All that's left is to compute the relevant terms. Substituting $y_1(t)$ and $y_2(t)$ as deduced above, we have $$\begin{aligned}W(y_1,y_2)(t) &= y_1(t)y_2'(t) - y_2(t)y_1'(t) \\ &= e^{-t}\cos(t)(e^{-t}\sin(t))' - e^{-t}\sin(t)(e^{-t}\cos(t))' \\ &= e^{-2t}.\end{aligned} $$

Let's now compute the two integrals in the formula given above. Before we begin, we note that for any smooth function $g(t)$, we have $$\int^t g(s)\delta(s) \mathrm{d}s = \int^t g(0)\delta(s)\mathrm{d}s = g(0) \int^t \delta(s)\mathrm{d}s = g(0)\theta(t)$$ and using integration by parts, we have $$\int^t g(s)\delta'(s) \mathrm{d}s = g(t)\delta(t) - \int^t g'(s)\delta(s) \mathrm{d}s = g(0)\delta(t) - g'(0)\theta(t).$$ Here, we have used the fact that $\delta(t)g(t) = \delta(t)g(0)$ since the values of $g$ outside of $t = 0$ does not matter as $\delta = 0$ there. (These are the physicists type of argument, in which from the way the question is phrased, would be more suitable as a solution to this question!)

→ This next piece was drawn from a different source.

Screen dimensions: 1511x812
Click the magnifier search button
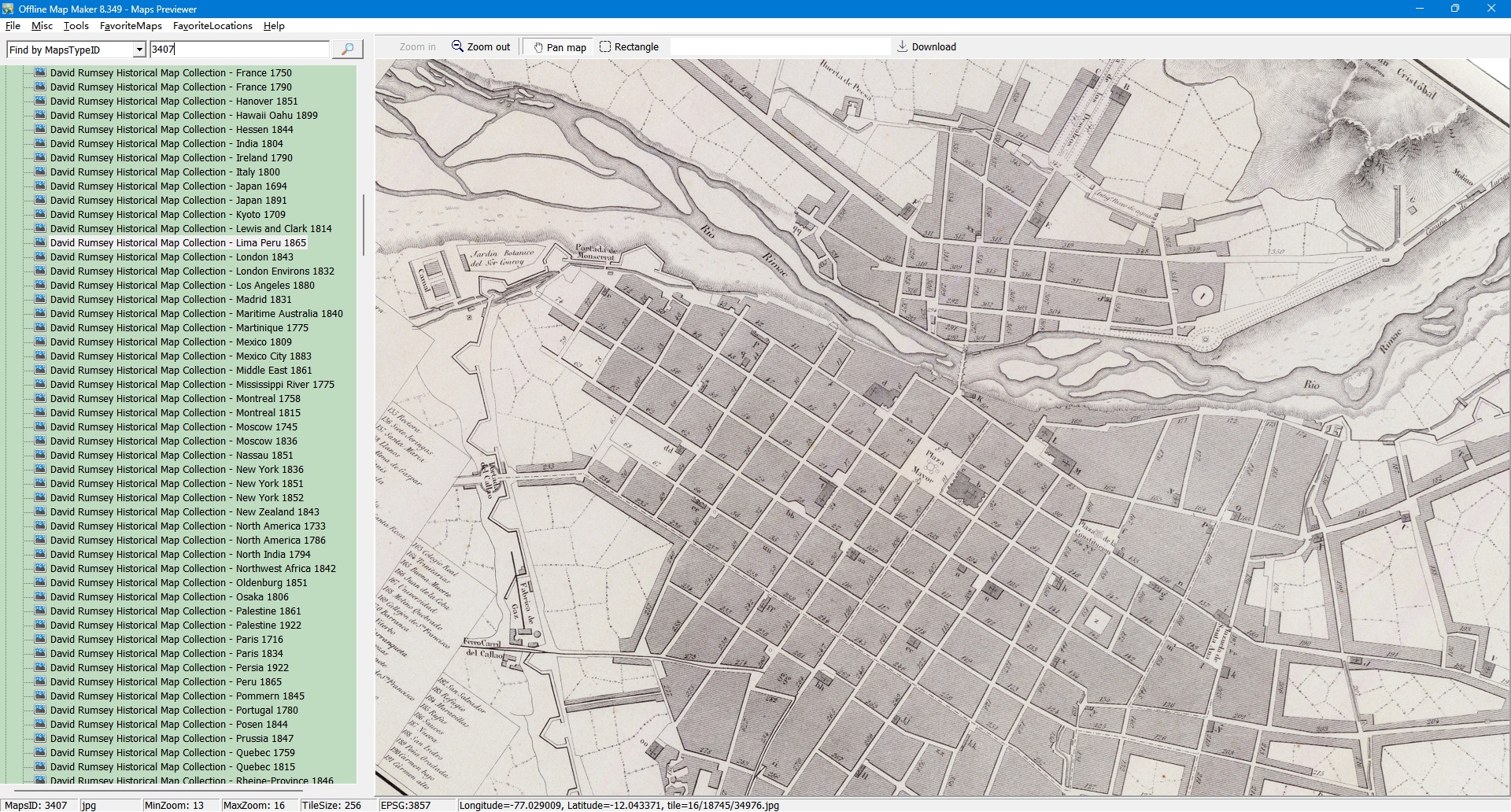(347, 50)
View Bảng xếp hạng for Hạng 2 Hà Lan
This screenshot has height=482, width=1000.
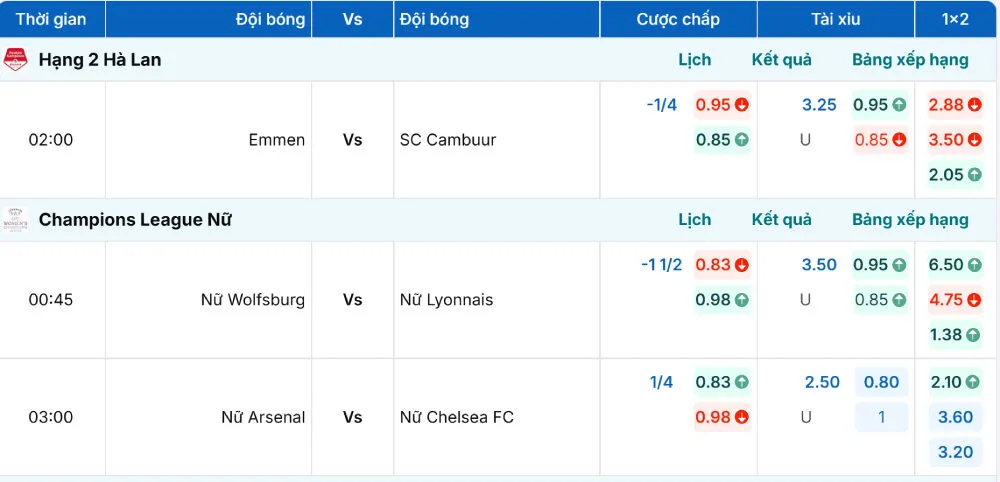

The first is given by $$\begin{aligned}\int^t \frac{y_2(s)f(s)}{W(y_1,y_2)(s)}\mathrm{d}s &= \int^t e^{2s}e^{-s}\sin(s)(2\delta'(s) + 2\delta(s)) \mathrm{d}s \\ &= 2 \int^t e^{s}\sin(s)\delta'(s)\mathrm{d}s + 2\int^t e^{s}\sin(s)\delta(s) \mathrm{d}s \\ &= -2(e^t \sin(t))'|_{t=0}\theta(t) = -2 \theta(t)\end{aligned}$$ where I have ignored the other terms that vanishes at $t = 0$ in the last line. Similarly, the second is given by $$\begin{aligned}\int^t \frac{y_1(s)f(s)}{W(y_1,y_2)(s)}\mathrm{d}s &= 2 \int^t e^{s}\cos(s)\delta'(s)\mathrm{d}s + 2\int^t e^{s}\cos(s)\delta(s) \mathrm{d}s \\ &= 2(e^t \cos{t}|_{t=0} - (e^t \cos{t})'|_{t=0} ) \theta(t) + 2(e^t \cos{t}|_{t=0})\delta(t) \\ &= 2 \delta(t).\end{aligned}$$

Combining all the above computations, we get $y_p(t) = 2\theta(t)y_1(t) + 2 \delta(t)y_2(t)$. Thus, $$\boxed{y_p(t) = 2e^{-t}(\cos(t)\theta(t) + \delta(t)\sin(t)) = 2e^{-t}(\sin(t)\theta(t))'}. $$

In retrospect, $2\theta(t)y_1(t)$ looks like what you have written in your solution so I'm guessing there might be a shorter/slicker solution to this. Nonetheless, this illustrates that standard calculus techniques still work for this (though from a rigorous mathematical point of view, one has to rely on distribution theory).